» TASK OBJECTIVE: Retyping each entry exactly is the whole task.

GIVEN RECORDS Block Start

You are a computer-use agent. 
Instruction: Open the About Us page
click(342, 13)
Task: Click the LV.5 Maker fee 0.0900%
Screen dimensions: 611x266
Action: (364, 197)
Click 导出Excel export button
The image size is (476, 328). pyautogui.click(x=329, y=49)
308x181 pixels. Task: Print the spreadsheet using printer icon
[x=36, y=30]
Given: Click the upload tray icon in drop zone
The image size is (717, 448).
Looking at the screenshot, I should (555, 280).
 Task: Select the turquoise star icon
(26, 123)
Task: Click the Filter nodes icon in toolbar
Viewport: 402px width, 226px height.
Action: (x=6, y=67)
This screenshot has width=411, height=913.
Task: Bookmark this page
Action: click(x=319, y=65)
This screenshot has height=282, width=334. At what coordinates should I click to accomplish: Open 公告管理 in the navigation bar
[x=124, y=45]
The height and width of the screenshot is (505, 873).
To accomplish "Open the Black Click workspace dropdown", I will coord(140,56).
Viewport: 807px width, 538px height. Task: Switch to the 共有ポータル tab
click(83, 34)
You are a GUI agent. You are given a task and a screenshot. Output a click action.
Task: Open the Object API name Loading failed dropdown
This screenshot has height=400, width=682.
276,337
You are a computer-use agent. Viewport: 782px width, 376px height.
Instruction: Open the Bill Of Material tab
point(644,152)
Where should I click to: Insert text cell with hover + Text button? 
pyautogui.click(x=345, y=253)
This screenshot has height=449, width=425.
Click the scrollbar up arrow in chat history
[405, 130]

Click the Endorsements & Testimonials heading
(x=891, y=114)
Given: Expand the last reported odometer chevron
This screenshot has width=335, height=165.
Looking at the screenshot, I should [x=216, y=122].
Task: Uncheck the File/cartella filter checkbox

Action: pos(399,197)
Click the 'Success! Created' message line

GIVEN RECORDS Block End

» SOLUTION TO THIS TASK:
You are a computer-use agent. 
Instruction: Open the About Us page
click(342, 13)
Task: Click the LV.5 Maker fee 0.0900%
Screen dimensions: 611x266
Action: (364, 197)
Click 导出Excel export button
The image size is (476, 328). pyautogui.click(x=329, y=49)
308x181 pixels. Task: Print the spreadsheet using printer icon
[x=36, y=30]
Given: Click the upload tray icon in drop zone
The image size is (717, 448).
Looking at the screenshot, I should (555, 280).
 Task: Select the turquoise star icon
(26, 123)
Task: Click the Filter nodes icon in toolbar
Viewport: 402px width, 226px height.
Action: (x=6, y=67)
This screenshot has width=411, height=913.
Task: Bookmark this page
Action: click(x=319, y=65)
This screenshot has height=282, width=334. At what coordinates should I click to accomplish: Open 公告管理 in the navigation bar
[x=124, y=45]
The height and width of the screenshot is (505, 873).
To accomplish "Open the Black Click workspace dropdown", I will coord(140,56).
Viewport: 807px width, 538px height. Task: Switch to the 共有ポータル tab
click(83, 34)
You are a GUI agent. You are given a task and a screenshot. Output a click action.
Task: Open the Object API name Loading failed dropdown
This screenshot has height=400, width=682.
276,337
You are a computer-use agent. Viewport: 782px width, 376px height.
Instruction: Open the Bill Of Material tab
point(644,152)
Where should I click to: Insert text cell with hover + Text button? 
pyautogui.click(x=345, y=253)
This screenshot has height=449, width=425.
Click the scrollbar up arrow in chat history
[405, 130]

Click the Endorsements & Testimonials heading
(x=891, y=114)
Given: Expand the last reported odometer chevron
This screenshot has width=335, height=165.
Looking at the screenshot, I should [x=216, y=122].
Task: Uncheck the File/cartella filter checkbox

Action: pos(399,197)
Click the 'Success! Created' message line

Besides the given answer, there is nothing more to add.